Each of the students also took home a round-bottomed flask containing two separated layers of paint thinner, colored red and green. “We had to get a waiver for that one,” said Larry Louters, the Calvin chemistry professor who created the event. The students were participants in the first-ever Calvin Christmas chemistry camp. “We were full up,” said Larry Louters, the Calvin chemistry professor who created the event. The holiday-themed camp was an outgrowth of three of the chemistry department’s annual summer events: Louter’s popular chemistry demonstrations, now in their 23rd year, the chemistry camps, now in their 18th year and the Academic Camps for Excellence, now in their 11th year.
Water theme
The first Christmas chem camp also had a non-holiday theme: all of the experiments were based on the molecule of water. “It was interesting to come up with experiments around a specific theme,” said Ola Alabi, the sophomore biochemistry major who ran the Christmas camp. “The kids had fun.” Some of her charges had dealt with chromatography before, she admitted, during the summer chemistry camps, which Alabi also ran. “The new kids were impressed by it,” she offered.

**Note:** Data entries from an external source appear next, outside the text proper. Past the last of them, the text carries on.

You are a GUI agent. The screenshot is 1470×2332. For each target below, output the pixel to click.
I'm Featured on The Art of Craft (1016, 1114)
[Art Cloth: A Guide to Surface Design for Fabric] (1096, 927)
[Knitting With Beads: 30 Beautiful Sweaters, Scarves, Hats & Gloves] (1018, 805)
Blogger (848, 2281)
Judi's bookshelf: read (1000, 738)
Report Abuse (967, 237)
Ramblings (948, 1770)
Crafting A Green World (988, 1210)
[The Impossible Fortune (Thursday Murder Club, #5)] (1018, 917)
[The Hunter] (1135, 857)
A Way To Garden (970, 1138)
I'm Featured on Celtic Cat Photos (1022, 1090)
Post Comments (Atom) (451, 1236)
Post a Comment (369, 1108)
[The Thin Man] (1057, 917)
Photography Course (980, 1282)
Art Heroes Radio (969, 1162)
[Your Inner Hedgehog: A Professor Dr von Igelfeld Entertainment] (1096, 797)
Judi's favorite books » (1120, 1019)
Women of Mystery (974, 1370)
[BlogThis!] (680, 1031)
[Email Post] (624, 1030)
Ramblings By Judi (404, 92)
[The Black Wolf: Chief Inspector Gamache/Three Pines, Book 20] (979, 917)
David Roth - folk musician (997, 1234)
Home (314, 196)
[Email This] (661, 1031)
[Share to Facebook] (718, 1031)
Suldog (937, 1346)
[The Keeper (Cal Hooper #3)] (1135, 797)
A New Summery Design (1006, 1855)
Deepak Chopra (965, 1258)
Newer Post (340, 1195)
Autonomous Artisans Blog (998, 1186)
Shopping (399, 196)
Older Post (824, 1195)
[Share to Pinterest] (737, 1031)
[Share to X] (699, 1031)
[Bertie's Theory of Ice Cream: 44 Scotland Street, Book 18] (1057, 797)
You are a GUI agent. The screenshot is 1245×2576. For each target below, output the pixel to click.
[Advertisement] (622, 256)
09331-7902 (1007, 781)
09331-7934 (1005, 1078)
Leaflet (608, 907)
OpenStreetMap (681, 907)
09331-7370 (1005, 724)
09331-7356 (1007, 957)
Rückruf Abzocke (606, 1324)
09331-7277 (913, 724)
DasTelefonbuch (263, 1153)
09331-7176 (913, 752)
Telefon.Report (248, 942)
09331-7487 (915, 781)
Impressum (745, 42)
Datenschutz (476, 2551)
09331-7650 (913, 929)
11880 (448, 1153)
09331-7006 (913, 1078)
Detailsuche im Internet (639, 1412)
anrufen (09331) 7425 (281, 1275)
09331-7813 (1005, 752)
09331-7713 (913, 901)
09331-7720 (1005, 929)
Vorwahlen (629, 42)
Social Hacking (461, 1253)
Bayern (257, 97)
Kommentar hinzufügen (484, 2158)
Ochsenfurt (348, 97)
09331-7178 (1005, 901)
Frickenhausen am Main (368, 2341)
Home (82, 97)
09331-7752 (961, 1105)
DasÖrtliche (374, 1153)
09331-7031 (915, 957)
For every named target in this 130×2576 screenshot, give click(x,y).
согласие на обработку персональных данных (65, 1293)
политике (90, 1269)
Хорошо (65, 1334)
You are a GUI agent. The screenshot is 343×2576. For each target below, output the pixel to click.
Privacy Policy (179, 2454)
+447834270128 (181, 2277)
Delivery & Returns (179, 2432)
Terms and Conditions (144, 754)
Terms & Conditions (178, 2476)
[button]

The Christmas camp, funded through a grant from the Grand Rapids Community Foundation, was designed to encourage minority students to develop an interest in science. Louters is so pleased with its success, he plans to include it in the regular schedule of chemistry camp offerings. And he hopes to expand it to include a high school audience. When making science attractive, repetition is key, Louters said: “It’s important to engage these students in science programs more than one time.”